> Compito assegnato A
Riscriva il brano sui portinnesti da "Fonte immagine: ©" fino a "le due parti." compreso, scambiando "fillossera" con "peronospora".
> Compito assegnato B
Riassuma in due frasi il brano sui portinnesti.

> Brano citato
Quali sono i migliori portainnesti oggi a disposizione degli agricoltori per le principali specie frutticole? Quali sono le principali novità?

Portinnesti, i principali per specie - Plantgest news sulle varietà di piante

Il portinnesto, una pratica

Fonte immagine: © Brszattila - Adobe Stock

Alla fine dell'800 compare in agricoltura l'uso del portinnesto o portainnesto, per poter coltivare al meglio alcune piante. Nel caso della vite permetteva di risolvere il problema della fillossera, malattia che stava affliggendo la viticoltura europea: come piede veniva usata la vite americana, resistente alla malattia, sulla quale veniva innestata vite europea, decisamente più produttiva e migliore per qualità. Ma che cos'è il portinnesto? È la parte basale o l'apparato radicale di una pianta (detto anche soggetto) sulla quale viene innestata la parte aerea (nesto od oggetto) di un’altra pianta, compatibile con la precedente (sia stessa specie che specie diversa). Il risultato di questa operazione è una nuova pianta, ottenuta saldando tra loro le due parti.

Gli scopi principali di questa tecnica nei fruttiferi sono diminuire la taglia della pianta, anticipare l'entrata in produzione, aumentare la produttività, indurre resistenza alle avversità biotiche e abiotiche, gestire meglio il terreno, migliorare le forme d'allevamento, ridurre l'uso dell'acqua, aumentare la sostenibilità ambientale, migliorare la qualità dei frutti, eccetera. Ma quali sono i portinnesti da usare nelle principali piante da frutto? La redazione di Plantgest fa il punto tra vecchi portinnesti ancora in uso e tra le principali novità che si stanno affacciando sul mercato.

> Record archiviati
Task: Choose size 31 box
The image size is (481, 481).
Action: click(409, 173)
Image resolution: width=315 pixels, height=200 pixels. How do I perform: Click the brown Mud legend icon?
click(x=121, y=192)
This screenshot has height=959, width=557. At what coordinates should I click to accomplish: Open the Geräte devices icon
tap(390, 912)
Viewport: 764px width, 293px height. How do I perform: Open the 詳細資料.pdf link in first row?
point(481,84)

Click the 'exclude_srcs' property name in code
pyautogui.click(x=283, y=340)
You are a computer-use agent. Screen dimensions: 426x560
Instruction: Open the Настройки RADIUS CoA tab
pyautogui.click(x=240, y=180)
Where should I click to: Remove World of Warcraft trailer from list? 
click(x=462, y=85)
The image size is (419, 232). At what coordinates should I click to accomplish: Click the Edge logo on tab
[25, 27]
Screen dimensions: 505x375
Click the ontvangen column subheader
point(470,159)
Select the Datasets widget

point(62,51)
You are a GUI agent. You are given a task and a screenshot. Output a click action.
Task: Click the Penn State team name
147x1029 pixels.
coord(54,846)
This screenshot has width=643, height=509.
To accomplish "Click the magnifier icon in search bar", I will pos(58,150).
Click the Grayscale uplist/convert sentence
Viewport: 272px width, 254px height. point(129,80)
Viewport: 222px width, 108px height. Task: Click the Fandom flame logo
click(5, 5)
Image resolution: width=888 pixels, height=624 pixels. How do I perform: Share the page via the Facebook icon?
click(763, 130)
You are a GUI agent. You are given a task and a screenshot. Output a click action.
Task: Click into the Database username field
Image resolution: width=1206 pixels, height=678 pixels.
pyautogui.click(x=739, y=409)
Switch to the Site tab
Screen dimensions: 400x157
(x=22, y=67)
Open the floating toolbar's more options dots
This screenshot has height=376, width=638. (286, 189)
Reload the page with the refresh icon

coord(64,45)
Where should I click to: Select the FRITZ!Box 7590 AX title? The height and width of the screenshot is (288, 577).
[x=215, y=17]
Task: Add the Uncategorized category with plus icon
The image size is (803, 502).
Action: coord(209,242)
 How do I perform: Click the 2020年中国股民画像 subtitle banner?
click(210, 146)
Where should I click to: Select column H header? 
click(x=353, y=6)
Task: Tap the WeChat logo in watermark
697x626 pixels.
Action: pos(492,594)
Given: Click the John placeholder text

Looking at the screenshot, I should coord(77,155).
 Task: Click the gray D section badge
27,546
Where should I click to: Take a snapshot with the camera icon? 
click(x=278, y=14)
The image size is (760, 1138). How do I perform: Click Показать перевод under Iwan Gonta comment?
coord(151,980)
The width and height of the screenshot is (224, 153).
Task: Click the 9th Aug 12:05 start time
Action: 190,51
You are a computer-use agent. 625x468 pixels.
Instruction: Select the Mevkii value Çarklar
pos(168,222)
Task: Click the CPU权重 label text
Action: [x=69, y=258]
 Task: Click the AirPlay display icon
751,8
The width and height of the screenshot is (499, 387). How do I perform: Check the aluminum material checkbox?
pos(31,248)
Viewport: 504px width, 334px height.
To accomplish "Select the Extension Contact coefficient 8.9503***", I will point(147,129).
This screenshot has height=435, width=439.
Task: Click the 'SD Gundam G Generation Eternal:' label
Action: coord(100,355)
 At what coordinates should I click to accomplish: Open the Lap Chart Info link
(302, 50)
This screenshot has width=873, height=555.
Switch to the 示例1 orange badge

> Risposta scritta A
Fonte immagine: © Brszattila - Adobe Stock

Alla fine dell'800 compare in agricoltura l'uso del portinnesto o portainnesto, per poter coltivare al meglio alcune piante. Nel caso della vite permetteva di risolvere il problema della peronospora, malattia che stava affliggendo la viticoltura europea: come piede veniva usata la vite americana, resistente alla malattia, sulla quale veniva innestata vite europea, decisamente più produttiva e migliore per qualità. Ma che cos'è il portinnesto? È la parte basale o l'apparato radicale di una pianta (detto anche soggetto) sulla quale viene innestata la parte aerea (nesto od oggetto) di un’altra pianta, compatibile con la precedente (sia stessa specie che specie diversa). Il risultato di questa operazione è una nuova pianta, ottenuta saldando tra loro le due parti.

> Risposta scritta B
Il portinnesto, comparso in agricoltura alla fine dell'Ottocento, è la parte basale o l'apparato radicale di una pianta su cui si innesta la parte aerea di un'altra pianta compatibile, come nel caso della vite europea innestata sulla vite americana, resistente alla fillossera. Nei fruttiferi questa tecnica serve, tra l'altro, a diminuire la taglia della pianta, anticipare l'entrata in produzione, aumentare la produttività, indurre resistenza alle avversità e migliorare la qualità dei frutti.